Veterinarians and veterinary technicians may register on the site for authorization to upload confirmed or suspected cases of disease. To ensure that the clinical and test data is as accurate as possible, only veterinarians and veterinary technicians will be given access to enter cases directly into the map.

Adding a case entails providing data including clinical signs, test results and location, identified by postal or ZIP code. To protect the privacy of the people and patients involved and yet impart regional information, the map localizes cases to only the first 3 digits of the ZIP or postal code.

Weese noted that the website is not intended to track exposure to disease without accompanying illness. That’s why case reports should include clinical information. “We don’t really want to track healthy, seropositive animals; we’re tracking disease,” he said.

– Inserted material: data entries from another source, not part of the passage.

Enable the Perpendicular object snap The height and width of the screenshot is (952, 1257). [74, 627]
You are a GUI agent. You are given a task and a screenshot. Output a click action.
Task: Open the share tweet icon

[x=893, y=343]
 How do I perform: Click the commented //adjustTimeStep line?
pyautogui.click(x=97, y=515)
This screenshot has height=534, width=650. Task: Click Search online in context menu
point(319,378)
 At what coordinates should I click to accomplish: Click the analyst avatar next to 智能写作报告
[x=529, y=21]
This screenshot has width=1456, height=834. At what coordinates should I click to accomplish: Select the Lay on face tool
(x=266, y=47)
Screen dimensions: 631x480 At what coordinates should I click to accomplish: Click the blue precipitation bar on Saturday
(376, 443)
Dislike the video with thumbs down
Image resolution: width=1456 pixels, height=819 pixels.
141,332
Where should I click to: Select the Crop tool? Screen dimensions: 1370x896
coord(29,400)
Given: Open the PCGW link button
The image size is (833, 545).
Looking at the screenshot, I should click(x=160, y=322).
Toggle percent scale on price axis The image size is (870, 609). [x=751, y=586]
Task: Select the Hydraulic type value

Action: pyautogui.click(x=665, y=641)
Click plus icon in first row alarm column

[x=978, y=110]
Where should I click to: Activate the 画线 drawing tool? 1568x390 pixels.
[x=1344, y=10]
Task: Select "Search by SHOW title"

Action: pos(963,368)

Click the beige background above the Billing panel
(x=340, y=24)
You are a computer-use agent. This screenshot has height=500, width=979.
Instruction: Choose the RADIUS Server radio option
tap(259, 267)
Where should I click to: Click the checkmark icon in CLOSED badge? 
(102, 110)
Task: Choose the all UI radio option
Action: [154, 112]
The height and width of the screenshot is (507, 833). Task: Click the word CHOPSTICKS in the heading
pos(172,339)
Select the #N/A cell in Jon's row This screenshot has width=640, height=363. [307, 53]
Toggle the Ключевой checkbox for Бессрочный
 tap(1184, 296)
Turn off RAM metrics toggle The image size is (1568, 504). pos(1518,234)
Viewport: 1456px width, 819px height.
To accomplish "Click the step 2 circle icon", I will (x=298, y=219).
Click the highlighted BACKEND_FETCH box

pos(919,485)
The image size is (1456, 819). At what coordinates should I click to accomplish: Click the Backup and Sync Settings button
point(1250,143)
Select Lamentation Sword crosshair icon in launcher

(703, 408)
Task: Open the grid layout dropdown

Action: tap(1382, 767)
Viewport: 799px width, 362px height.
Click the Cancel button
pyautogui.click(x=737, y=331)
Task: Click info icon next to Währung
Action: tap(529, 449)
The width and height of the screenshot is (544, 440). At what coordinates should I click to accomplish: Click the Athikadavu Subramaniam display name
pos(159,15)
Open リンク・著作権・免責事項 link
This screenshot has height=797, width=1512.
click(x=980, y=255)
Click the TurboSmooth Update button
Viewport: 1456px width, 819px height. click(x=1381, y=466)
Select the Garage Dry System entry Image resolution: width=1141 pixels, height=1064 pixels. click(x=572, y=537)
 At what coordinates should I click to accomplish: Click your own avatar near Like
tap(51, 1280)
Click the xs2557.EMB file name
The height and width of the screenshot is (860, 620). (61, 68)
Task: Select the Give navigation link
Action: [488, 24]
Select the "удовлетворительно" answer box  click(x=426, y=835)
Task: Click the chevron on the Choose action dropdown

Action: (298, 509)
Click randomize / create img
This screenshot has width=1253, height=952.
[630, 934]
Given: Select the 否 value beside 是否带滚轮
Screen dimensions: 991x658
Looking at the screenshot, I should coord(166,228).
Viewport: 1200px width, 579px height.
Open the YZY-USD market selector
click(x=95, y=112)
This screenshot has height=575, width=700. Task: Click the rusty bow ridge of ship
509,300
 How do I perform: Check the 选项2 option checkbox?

Viruses, bacteria, fungi and parasites tend to migrate along with their human, domestic animal and wildlife hosts. So over the course of time, a disease that once seemed confined to a small region may spread. Weese pointed to Lyme disease as a classic example of a disease for which regional prevalence shifts. He is hopeful the map will reveal such disease migrations as they occur.

The map’s creators also hope the tool will be useful not only in providing a big picture of disease prevalence and spread, but in helping individual animal owners and clinicians with day-to-day decisions.

For example, Weese said, if a dog owner is considering whether to vaccinate his dog against leptospirosis, the veterinarian and owner could assess the local risk by pulling up the map to view reported cases of the bacterial disease in their region.

The tool also could be used to help a veterinary client gauge disease risks for animals bound for travel. “Vets may be well-versed in their area, but they may not know and may need to consider risks when pets travel,” Weese said. “Knowing what diseases an animal may be exposed to while traveling helps make better preventive-medicine decisions before travel. Also, knowing what diseases occur in an area an animal has visited can help when a vet is confronted with an animal that gets sick when it returns."

Weese calls the map an evolving resource that may expand in the future to include livestock or wildlife species.

Ultimately, he said, the map is a collaborative effort: “We’re trying to emphasize that the more people put in, the more they can get out of it. The more data people put in, the more useful it is for the area.”